Nascono i comitati #Noelezionisigoverno5stellelega: ecco quanto ci costerebbero nuove elezioni

I Consumatori Italiani si appellano al presidente Mattarella per trovare un accordo e scongiurare nuove elezioni

Il presidente della Repubblica Sergio Mattarella con il premier designato Carlo Cottarelli
Il presidente della Repubblica Sergio Mattarella con il premier designato Carlo Cottarelli ANSA

ROMA - Elezioni il prima possibile? Non tutti sono d'accordo. Benché Lega, M5s e ora persino Pd invochino le urne al più presto, ecco che contro il rischio elezioni e i relativi presunti costi che gli italiani si troverebbero a sostenere nel 2018, si affaccia su questo scenario politico turbolento la nascita di 100 comitati da Nord a Sud accomunati dall'hashtag #Noelezionisigoverno5stellelega. Promote dell'iniziativa è Francesco Tanasi, leader nazionale dei Consumatori Italiani, che ipotizza, nel caso di nuove elezioni, una maxi-spesa per complessivi 1,2 miliardi di euro solo per costi della politica. Tanasi, quale promotore dei Comitati, rivolge un appello al Presidente della Repubblica Mattarella e ai leader di Lega e M5S Salvini e Di Maio affinché si eviti l'ennesimo sperpero di soldi pubblici a danno della collettività. "Chiediamo loro di trovare un accordo per la formazione di un governo politico in modo da attuare il contratto di Governo siglato dai due partiti evitando inutili spese agli italiani" spiega. 

Quanto ci è costato il Parlamento dal 4 marzo a oggi
Tanasi denuncia come la mancata formazione di in un esecutivo abbia prodotto il blocco dei lavori parlamentari, anche se Camera e Senato continuano a produrre costi immensi. Nel dettaglio, dalle ultime elezioni del 4 marzo ad oggi, il Parlamento tra spese vive, compensi a dipendenti, deputati e senatori, e tutti gli altri costi per mantenere in vita le due Camere, secondo i suoi calcoli sarebbe costato complessivamente 379,7 milioni di euro, pur non svolgendo alcun tipo di attività.

I costi, in totale
A questa spesa occorre poi aggiungere l'organizzazione di nuove elezioni in autunno, considerato che con ogni probabilità il governo Cottarelli in via di definizione non otterrà i numeri in Parlamento.
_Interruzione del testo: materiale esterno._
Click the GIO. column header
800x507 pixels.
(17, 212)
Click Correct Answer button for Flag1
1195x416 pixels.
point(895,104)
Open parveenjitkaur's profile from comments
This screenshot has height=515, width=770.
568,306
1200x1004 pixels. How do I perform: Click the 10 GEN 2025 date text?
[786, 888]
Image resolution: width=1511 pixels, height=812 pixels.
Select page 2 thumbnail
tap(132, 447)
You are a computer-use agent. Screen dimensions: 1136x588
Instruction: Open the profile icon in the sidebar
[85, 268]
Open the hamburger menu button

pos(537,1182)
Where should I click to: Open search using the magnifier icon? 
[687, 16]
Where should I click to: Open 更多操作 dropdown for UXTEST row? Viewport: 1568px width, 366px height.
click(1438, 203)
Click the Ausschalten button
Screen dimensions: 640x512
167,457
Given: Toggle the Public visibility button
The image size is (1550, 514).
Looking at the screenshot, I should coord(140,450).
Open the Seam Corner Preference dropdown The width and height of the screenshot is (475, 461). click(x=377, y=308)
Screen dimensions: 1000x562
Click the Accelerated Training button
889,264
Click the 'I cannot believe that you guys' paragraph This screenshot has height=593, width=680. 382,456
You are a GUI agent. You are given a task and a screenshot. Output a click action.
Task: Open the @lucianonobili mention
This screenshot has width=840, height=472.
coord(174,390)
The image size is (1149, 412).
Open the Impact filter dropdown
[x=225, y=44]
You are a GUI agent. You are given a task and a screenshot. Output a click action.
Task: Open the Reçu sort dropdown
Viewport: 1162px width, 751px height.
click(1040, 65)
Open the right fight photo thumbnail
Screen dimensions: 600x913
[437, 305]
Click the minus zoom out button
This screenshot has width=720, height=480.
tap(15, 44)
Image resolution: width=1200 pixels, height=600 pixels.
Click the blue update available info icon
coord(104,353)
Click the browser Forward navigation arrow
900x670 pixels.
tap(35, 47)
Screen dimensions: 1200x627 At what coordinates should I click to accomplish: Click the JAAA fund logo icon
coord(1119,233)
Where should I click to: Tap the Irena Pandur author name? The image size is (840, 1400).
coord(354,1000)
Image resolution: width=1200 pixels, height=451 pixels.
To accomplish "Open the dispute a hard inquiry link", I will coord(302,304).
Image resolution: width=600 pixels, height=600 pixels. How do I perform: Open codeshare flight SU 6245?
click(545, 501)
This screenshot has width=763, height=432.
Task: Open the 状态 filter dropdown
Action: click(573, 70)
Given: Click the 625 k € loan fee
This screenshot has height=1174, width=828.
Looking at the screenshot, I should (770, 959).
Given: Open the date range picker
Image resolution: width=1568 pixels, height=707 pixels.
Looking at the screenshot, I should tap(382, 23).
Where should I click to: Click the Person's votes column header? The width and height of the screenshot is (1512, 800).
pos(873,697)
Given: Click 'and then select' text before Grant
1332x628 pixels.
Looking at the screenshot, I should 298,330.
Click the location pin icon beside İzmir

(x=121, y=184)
Per ogni chiamata alle urne lo Stato spende circa 400 milioni di euro per l'organizzazione dei seggi e tutte le altre spese connesse - analizzano ancora i Consumatori -. Questo significa che la doppia tornata elettorale - prima quella del 4 marzo, poi quella in estate o autunno - produrrà costi a carico della collettività per un totale di 800 milioni di euro. L'impasse di Governo, quindi, costerà agli italiani complessivamente circa 1,2 miliardi di euro nel 2018 solo per costi della politica, tra blocco del Parlamento e spese organizzative delle elezioni.